■ **EXERCISE**
In the records below, find the line containing "Screenshot is 147x2576." and the line containing "Photo Sphere – (47, 1199)"; please repeat exactly the lines from one to the other, both included, and nothing more.

■ **EXTRACTED INFORMATION**
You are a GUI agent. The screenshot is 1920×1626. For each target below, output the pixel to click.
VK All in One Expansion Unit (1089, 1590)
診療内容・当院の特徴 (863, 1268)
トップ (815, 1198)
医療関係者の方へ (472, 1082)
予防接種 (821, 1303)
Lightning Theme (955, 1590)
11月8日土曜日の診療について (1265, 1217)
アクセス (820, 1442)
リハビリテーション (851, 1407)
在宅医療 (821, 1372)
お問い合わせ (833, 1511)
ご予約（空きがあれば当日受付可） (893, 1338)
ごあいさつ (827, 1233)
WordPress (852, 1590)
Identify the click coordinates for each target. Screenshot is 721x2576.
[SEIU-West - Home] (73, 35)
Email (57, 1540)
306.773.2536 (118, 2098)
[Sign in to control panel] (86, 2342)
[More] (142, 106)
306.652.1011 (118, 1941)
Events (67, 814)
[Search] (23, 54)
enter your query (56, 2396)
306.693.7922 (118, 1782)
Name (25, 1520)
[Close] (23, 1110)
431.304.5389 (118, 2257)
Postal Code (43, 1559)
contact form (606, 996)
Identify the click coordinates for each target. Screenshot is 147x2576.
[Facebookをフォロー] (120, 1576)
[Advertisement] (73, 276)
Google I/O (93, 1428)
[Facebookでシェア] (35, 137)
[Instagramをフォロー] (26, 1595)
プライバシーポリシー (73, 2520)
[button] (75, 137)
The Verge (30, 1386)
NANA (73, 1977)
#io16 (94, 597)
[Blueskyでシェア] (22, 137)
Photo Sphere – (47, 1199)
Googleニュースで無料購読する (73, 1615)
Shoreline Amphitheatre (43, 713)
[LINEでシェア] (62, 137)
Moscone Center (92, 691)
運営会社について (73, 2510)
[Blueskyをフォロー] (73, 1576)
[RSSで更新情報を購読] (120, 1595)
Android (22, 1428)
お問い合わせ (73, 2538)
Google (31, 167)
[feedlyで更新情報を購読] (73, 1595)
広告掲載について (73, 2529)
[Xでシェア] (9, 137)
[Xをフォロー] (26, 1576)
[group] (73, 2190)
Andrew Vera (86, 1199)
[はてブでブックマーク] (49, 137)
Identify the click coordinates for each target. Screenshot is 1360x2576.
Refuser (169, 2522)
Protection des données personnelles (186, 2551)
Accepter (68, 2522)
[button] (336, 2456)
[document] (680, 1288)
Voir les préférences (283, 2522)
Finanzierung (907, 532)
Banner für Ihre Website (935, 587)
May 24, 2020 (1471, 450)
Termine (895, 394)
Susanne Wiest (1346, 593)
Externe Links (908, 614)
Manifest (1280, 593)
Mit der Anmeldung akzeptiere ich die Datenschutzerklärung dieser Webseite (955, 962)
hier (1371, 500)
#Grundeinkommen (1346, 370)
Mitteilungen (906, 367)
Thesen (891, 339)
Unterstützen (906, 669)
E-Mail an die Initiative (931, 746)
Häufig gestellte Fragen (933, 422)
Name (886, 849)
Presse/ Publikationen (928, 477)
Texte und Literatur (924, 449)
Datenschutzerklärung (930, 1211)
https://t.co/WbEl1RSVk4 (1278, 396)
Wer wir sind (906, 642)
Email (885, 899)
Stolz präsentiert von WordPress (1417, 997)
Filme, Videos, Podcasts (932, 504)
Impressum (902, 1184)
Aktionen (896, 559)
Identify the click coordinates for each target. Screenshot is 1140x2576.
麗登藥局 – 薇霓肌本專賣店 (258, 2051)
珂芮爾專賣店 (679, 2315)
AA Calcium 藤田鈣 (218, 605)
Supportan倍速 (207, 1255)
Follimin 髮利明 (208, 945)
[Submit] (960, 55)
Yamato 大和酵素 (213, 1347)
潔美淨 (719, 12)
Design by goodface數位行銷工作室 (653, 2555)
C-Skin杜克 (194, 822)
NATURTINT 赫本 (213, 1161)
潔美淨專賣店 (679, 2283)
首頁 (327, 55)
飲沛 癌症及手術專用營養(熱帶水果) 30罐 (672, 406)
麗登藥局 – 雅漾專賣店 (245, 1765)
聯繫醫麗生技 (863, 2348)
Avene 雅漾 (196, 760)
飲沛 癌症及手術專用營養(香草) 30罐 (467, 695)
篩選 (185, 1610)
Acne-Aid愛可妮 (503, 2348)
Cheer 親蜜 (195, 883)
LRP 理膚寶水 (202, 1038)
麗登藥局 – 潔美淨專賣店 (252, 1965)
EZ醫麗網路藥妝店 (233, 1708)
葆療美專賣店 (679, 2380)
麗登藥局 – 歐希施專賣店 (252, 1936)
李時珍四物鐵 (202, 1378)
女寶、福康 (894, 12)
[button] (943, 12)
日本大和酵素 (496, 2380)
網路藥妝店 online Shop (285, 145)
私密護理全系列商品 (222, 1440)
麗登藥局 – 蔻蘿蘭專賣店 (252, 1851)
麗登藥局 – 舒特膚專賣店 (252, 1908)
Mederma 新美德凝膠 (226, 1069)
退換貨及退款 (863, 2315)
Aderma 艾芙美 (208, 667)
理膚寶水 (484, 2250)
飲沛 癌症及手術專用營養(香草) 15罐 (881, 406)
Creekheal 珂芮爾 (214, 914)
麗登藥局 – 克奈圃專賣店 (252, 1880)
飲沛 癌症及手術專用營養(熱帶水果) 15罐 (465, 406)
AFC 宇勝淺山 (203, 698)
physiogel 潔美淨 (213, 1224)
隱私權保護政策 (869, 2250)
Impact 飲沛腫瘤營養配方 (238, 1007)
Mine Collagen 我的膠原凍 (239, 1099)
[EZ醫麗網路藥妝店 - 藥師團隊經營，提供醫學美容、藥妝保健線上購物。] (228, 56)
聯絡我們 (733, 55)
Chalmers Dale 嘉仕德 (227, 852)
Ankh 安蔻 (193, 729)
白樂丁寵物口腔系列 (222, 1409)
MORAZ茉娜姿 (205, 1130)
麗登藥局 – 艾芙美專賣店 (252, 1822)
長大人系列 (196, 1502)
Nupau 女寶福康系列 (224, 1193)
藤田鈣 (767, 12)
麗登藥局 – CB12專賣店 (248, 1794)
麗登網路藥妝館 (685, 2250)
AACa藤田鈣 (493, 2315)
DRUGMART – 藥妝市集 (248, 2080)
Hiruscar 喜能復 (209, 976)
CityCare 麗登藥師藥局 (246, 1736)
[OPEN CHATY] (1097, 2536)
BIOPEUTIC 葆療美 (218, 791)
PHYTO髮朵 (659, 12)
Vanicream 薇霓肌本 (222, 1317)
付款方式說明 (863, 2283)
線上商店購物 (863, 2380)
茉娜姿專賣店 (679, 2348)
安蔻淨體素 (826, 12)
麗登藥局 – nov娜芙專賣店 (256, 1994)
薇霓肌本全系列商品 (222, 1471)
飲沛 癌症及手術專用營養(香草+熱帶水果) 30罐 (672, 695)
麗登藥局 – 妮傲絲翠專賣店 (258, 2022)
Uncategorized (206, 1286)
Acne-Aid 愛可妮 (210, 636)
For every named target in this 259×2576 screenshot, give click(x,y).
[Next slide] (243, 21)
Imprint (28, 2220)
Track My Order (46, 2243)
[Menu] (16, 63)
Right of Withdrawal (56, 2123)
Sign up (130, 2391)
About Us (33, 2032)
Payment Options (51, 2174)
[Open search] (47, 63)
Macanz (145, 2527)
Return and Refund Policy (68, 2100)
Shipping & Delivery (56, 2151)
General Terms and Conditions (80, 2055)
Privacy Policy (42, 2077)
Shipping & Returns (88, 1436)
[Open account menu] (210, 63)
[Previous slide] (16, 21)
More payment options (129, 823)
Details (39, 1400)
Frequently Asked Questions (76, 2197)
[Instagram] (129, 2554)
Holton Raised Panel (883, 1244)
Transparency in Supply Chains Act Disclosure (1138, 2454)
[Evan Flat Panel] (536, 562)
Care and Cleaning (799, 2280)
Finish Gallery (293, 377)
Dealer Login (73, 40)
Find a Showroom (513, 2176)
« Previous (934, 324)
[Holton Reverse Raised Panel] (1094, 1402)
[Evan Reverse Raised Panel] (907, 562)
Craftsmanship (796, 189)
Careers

■ **RESULT**
Identify the click coordinates for each target. Screenshot is 147x2576.
[Facebookをフォロー] (120, 1576)
[Advertisement] (73, 276)
Google I/O (93, 1428)
[Facebookでシェア] (35, 137)
[Instagramをフォロー] (26, 1595)
プライバシーポリシー (73, 2520)
[button] (75, 137)
The Verge (30, 1386)
NANA (73, 1977)
#io16 (94, 597)
[Blueskyでシェア] (22, 137)
Photo Sphere – (47, 1199)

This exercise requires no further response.